Acacia gillii, commonly known as Gill's wattle, is a species of flowering plant in the family Fabaceae and is endemic to South Australia. It is a straggly, open shrub with pendulous branches, glabrous, dark reddish brown branchlets, narrowly lance-shaped or linear phyllodes, spherical heads of golden yellow flowers and linear, leathery to crusty, glabrous pods.

==Description==
Acacia gillii is a straggly, open shrub that typically grows to a height of 2–4 m and has a pendulous branches and winding branchlets that are flat or angled at the ends, dark reddish brown and glabrous. The phyllodes are lance-shaped with the narrower end towards the base or linear, 50–175 mm long, 6–15 mm wide, leathery and glabrous with the midrib and edges prominent. There is a gland 1–10 mm above the pulvinus. The flowers are borne in spherical heads in racemes 20–80 mm long on peduncles 10–20 mm long, each headwith 43 to 72 densely arranged golden yellow flowers.

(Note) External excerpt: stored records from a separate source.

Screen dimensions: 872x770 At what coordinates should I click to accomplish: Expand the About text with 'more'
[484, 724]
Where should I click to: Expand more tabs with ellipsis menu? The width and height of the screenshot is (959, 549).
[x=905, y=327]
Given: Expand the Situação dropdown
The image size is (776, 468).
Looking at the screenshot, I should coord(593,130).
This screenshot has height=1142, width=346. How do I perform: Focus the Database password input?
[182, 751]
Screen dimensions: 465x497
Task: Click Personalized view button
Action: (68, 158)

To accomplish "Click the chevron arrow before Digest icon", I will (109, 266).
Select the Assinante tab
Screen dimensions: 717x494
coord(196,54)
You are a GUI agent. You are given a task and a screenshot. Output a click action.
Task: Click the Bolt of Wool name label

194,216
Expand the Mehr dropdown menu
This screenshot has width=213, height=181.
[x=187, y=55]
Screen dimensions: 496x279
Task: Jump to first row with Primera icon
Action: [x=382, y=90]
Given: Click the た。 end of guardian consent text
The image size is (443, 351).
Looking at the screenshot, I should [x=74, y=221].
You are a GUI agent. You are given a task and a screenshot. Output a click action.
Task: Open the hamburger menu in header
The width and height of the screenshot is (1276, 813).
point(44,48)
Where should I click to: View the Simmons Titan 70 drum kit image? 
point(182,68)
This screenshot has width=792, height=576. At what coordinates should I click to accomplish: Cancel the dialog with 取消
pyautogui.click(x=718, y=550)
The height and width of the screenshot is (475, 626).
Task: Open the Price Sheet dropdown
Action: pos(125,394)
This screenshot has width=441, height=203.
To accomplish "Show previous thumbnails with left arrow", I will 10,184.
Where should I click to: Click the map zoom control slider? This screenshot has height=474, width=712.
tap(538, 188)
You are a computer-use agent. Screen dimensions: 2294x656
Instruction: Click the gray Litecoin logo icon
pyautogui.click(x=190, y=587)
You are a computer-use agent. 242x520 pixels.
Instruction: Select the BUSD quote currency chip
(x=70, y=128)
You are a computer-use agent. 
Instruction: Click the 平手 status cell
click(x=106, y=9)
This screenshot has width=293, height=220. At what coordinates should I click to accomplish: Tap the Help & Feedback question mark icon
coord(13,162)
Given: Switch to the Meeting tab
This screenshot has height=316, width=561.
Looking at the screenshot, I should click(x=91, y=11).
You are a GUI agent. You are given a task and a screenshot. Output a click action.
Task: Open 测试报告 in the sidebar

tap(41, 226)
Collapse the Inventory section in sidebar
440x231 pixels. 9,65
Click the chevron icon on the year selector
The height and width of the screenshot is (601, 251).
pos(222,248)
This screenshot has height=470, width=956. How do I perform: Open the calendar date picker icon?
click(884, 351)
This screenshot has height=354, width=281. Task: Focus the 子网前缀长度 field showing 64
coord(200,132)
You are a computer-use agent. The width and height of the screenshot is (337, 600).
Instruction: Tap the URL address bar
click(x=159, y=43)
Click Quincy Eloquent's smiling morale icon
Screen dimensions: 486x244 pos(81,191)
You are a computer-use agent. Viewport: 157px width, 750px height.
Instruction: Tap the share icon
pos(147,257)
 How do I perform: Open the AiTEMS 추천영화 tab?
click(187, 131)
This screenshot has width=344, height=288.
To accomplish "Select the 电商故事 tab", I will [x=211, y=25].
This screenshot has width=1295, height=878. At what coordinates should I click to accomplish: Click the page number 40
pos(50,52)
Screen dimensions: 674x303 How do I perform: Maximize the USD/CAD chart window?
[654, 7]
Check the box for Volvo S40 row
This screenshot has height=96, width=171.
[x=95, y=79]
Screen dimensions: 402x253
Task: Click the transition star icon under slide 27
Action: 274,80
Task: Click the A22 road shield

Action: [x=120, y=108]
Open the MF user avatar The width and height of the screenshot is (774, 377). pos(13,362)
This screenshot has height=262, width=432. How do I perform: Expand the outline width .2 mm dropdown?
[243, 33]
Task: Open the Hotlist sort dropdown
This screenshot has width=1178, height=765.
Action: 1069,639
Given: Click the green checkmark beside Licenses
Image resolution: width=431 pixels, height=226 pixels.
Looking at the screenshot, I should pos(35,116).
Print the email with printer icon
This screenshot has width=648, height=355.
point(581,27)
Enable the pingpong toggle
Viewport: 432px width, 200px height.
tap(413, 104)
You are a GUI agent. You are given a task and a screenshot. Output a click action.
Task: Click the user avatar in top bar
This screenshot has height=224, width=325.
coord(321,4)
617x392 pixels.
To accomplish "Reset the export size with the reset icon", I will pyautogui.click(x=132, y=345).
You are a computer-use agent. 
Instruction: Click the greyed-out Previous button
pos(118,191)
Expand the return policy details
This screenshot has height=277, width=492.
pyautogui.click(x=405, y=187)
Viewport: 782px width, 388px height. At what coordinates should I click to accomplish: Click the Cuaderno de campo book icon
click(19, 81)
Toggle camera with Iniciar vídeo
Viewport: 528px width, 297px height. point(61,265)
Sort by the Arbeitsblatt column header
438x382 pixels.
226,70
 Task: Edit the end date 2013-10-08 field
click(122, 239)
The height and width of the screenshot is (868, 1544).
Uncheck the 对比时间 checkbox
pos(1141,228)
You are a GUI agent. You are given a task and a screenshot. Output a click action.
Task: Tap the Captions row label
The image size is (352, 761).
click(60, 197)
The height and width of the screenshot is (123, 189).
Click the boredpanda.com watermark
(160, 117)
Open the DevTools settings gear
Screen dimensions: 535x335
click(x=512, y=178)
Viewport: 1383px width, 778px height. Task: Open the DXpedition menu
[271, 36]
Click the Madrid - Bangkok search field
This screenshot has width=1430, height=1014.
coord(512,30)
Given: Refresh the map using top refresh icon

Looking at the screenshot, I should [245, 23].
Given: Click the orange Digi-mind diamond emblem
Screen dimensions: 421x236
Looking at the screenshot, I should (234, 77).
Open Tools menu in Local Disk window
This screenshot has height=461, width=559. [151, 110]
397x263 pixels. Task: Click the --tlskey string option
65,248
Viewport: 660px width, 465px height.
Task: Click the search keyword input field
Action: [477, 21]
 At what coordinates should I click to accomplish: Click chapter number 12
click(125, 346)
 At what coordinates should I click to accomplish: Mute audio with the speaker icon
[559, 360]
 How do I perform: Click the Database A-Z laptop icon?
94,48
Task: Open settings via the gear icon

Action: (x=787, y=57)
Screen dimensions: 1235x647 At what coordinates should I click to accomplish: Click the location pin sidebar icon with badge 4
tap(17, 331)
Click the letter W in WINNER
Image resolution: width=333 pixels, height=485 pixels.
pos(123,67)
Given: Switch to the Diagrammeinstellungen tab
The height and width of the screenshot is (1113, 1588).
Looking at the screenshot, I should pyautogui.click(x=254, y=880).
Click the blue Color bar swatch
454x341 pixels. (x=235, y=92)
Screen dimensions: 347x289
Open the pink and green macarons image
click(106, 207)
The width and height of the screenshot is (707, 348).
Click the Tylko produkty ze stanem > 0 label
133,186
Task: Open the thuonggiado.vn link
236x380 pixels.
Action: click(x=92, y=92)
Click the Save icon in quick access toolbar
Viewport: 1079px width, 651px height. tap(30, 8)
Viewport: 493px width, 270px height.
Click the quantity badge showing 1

Flowering occurs at irregular periods throughout the year, and the pods are linear, up to 170 mm long, 5–7 mm wide, glabrous and leathery to crusty. The seeds are elliptic, 4.5–6.0 mm long and dull black with a club-shaped aril.

==Taxonomy==
Acacia gillii was first formally described in 1927 by the botanists Joseph Maiden and William Blakely in the Journal and Proceedings of the Royal Society of New South Wales. The specific epithet (gillii) honours Walter Gill who collected the type specimen and Thomas Gill, a public servant.

==Distribution and habitat==
Gill's wattle is found in a small area of South Australia in southern parts of the Eyre Peninsula from near Port Lincoln to Ungarra, where it grows in clay or loam in open scrub, often with Eucalyptus diversifolia and Eucalyptus phenax.